[CS.AI] Revolutionizing Prefix Caching: Editable and Comp...

In prefix caching, prefill only reuses across an exactly shared prefix, hence a change in any field invalidates the entire downstream cache. However, overwriting the field's own key/value vectors while reusing the rest leaves the model acting on the old value. This phenomenon has been causally established across four model families: at prefill, the model has already written the field-conditioned conclusion onto downstream notes, and the field's key/value drives less than 1% of the decision.

Reading as a notebook of memoized conclusions, two capabilities emerge: (1) Editability. A salient erratum amends the notes; with chain-of-thought (CoT), editing the field alone recovers the decision (1.00 at 8B, ~1% compute), while ignoring it without CoT. (2) Composability. The notes are position-portable, allowing a precompiled skill to be RoPE-repositioned and spliced into any context, indistinguishable from full recompute (logit cosine similarity from 0.90 to 0.999, validated across twelve models) at O(L) instead of O(L^2) time-to-first-token. A unified edit+compose agent remains decision-identical to recompute at up to 14.9x lower latency.

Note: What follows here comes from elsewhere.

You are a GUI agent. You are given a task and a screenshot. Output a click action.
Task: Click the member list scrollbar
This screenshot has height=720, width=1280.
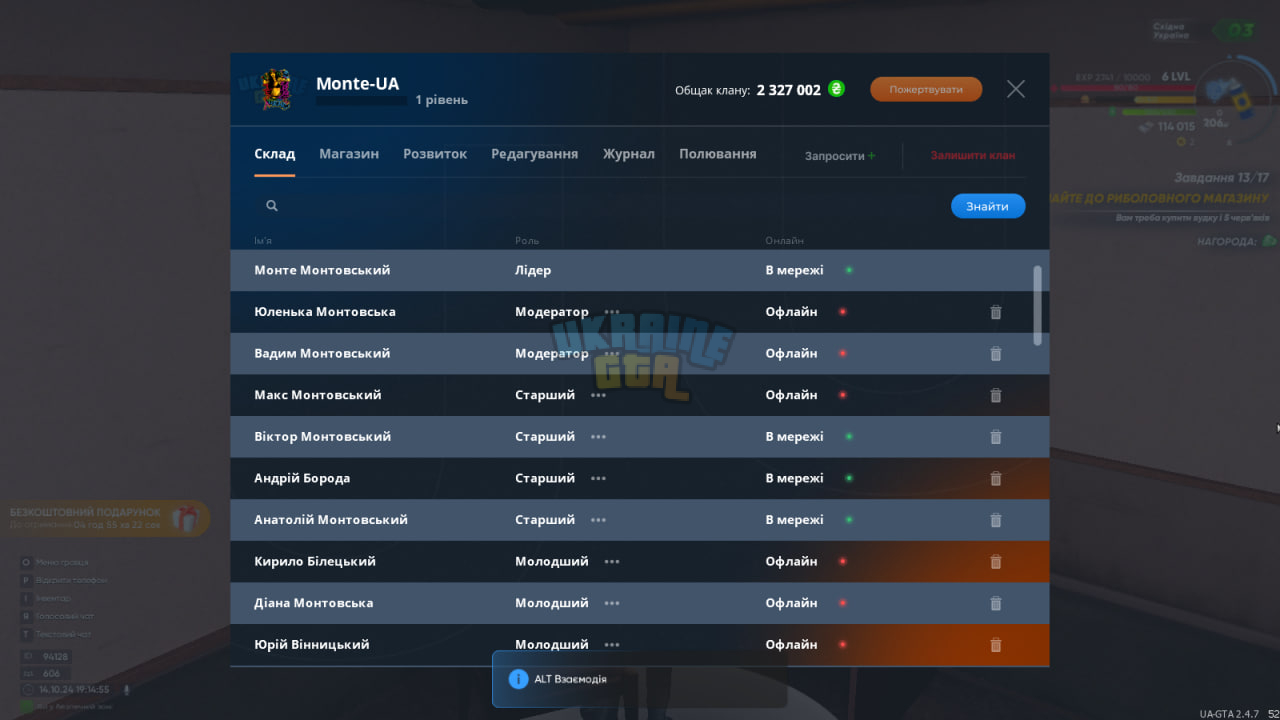[1037, 306]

This approach applies to any per-token attention KV cache, validated across scale, quantization, Mixture-of-Experts, and multimodal caches, and extends to various attention variants through small adapters. Because the erratum is append-only, it composes with production prefix caching: in an online vLLM benchmark, it keeps the prefix cache aligned (98.5% hit-rate), reducing p90 time-to-first-token by 53-398x.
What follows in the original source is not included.